* Listed records *
....
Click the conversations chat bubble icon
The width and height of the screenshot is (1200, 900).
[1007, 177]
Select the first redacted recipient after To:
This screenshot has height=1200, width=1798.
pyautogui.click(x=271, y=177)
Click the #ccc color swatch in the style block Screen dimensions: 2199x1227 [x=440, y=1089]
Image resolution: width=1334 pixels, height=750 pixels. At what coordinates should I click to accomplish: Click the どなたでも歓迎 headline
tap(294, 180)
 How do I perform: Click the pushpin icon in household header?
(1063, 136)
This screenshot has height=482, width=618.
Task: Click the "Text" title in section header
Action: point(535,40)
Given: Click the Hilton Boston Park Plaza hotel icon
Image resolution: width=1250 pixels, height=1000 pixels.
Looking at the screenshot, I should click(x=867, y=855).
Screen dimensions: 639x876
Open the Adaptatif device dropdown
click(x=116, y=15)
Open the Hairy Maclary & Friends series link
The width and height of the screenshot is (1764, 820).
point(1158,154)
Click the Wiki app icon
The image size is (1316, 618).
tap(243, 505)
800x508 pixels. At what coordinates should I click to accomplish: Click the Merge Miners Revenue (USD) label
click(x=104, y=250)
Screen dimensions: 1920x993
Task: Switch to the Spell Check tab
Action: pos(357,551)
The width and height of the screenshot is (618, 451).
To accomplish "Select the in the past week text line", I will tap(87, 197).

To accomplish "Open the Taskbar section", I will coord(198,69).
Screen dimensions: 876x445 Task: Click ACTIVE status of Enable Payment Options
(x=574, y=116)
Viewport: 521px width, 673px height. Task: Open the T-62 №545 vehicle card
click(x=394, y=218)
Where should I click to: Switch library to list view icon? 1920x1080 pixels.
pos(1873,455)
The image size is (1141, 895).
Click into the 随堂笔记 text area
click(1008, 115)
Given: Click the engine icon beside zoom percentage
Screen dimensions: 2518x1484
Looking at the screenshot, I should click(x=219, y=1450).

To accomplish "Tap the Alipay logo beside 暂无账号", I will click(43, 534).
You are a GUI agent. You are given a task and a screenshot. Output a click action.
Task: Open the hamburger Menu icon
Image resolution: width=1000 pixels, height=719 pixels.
....
* Work required *
Copy the stretch of material from the line containing "Where should I" through the line containing "click(1008, 115)", reproducing each line as it appears.

* Result for this task *
Where should I click to: Switch library to list view icon? 1920x1080 pixels.
pos(1873,455)
The image size is (1141, 895).
Click into the 随堂笔记 text area
click(1008, 115)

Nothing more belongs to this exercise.